Inter-rater or inter-observer reliability
Used to assess the degree to which different raters/observers give consistent estimates of the same phenomenon - agreement between the scores of two or more independent observers or judges.
Especially important when measures are subjective
Test-retest reliability
Used to assess the consistency of a measure from one time to another.
The correlation between scores across two admin of the measure (take one test then take it again at a later time)
Parallel-forms reliability
Used to assess the consistency of the results of two tests constructed in the same way from the same content domain
- Split Half reliability (splitting a test into 2 halves. If its reliably the answers should be similar)
- Item-total correlation (comparing the mid tri to the overall mark might not be the best because people might suck at exams but good at lab reports)
Internal consistency reliability
Used to assess the consistency of results across items within a test
Cronbach’s alpha - the average correlation among all possible pairs of items (.80 or above)

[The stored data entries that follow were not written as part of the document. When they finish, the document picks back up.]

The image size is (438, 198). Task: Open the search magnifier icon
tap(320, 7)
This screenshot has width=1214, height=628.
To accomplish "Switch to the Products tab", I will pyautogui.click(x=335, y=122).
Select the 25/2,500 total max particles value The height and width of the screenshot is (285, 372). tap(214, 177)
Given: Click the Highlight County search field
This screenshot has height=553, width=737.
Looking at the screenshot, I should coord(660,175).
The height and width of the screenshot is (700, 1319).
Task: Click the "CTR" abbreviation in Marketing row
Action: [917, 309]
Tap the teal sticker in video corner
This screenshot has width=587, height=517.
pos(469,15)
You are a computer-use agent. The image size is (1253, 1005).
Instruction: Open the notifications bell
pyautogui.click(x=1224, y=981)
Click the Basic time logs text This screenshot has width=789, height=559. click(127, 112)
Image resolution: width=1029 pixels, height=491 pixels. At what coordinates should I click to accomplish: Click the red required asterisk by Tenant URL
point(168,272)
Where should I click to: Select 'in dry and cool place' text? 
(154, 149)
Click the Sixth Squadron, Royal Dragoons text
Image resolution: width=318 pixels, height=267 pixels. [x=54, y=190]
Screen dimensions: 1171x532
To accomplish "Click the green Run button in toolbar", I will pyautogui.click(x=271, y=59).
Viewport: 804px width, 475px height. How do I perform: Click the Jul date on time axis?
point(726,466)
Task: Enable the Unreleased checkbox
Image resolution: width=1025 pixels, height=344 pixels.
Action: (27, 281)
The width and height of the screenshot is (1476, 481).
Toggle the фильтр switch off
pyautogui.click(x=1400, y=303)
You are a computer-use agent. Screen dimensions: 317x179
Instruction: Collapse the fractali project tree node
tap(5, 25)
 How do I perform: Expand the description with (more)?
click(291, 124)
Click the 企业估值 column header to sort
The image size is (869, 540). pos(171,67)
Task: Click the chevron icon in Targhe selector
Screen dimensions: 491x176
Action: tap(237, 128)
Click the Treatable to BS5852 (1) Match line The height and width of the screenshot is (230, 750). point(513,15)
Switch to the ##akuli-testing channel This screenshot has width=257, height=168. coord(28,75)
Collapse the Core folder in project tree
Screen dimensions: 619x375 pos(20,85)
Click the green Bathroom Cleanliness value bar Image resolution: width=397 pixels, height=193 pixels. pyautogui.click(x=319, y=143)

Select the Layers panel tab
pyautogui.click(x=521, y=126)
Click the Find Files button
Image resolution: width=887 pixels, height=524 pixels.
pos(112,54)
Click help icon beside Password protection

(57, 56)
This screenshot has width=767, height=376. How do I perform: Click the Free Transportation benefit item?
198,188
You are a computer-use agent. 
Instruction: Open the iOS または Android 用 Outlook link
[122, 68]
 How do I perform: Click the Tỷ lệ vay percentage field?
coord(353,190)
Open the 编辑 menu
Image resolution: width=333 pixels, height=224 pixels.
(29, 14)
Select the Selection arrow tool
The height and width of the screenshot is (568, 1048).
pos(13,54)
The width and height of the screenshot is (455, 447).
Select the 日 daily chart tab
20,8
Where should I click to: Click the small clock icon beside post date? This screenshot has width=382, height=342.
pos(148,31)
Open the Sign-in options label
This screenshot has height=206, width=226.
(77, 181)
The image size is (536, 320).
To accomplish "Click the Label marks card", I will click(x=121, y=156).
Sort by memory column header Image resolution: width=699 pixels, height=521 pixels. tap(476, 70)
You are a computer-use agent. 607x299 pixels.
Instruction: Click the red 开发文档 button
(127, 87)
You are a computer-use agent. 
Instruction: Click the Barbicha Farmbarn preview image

Reliability puts a ceiling on validity
If reliability is .70 validity can only reach .70
It can be reliable without being valid
It can’t be valid without being reliable
Construct validity
measurement validity - A construct refers to a behaviour or process that we are interested in studying
Both measures and manipulations must be valid!
Manipulations can be
instructional
environmental
stooges
instructional manipulations
experimental conditions defined by what you tell participants
environmental manipulations
stage and event, present a stimulus, induce a state
stooges manipulations
use fake participants to alter experiment condition
Convergent validity
Do scores on the measure correlate with scores on other similar measures related to the construct
Relates to the degree to which the measure converges on (is similar to) other constructs that it theoretically should be similar to
Discriminant (divergent) validity
Do scores on the measure have low correlations with scores on other different measures that are unrelated to the construct
Relates to the degree to which the measure diverges from (is dissimilar to) other constructs that is should be not similar to
Face validity
On its face value, thes the measure seem to be a good translation of the construct
Does it make sense?
Ask experts in the field
Content validity
Does the measure assess the entire range of characteristics that are representative of the construct it is intending to measure
Criterion validity
concurrent - Do scores on the measure distinguish participants on other variables that we would expect to be related to it (depressives from non-depressives, criminals from non-criminals)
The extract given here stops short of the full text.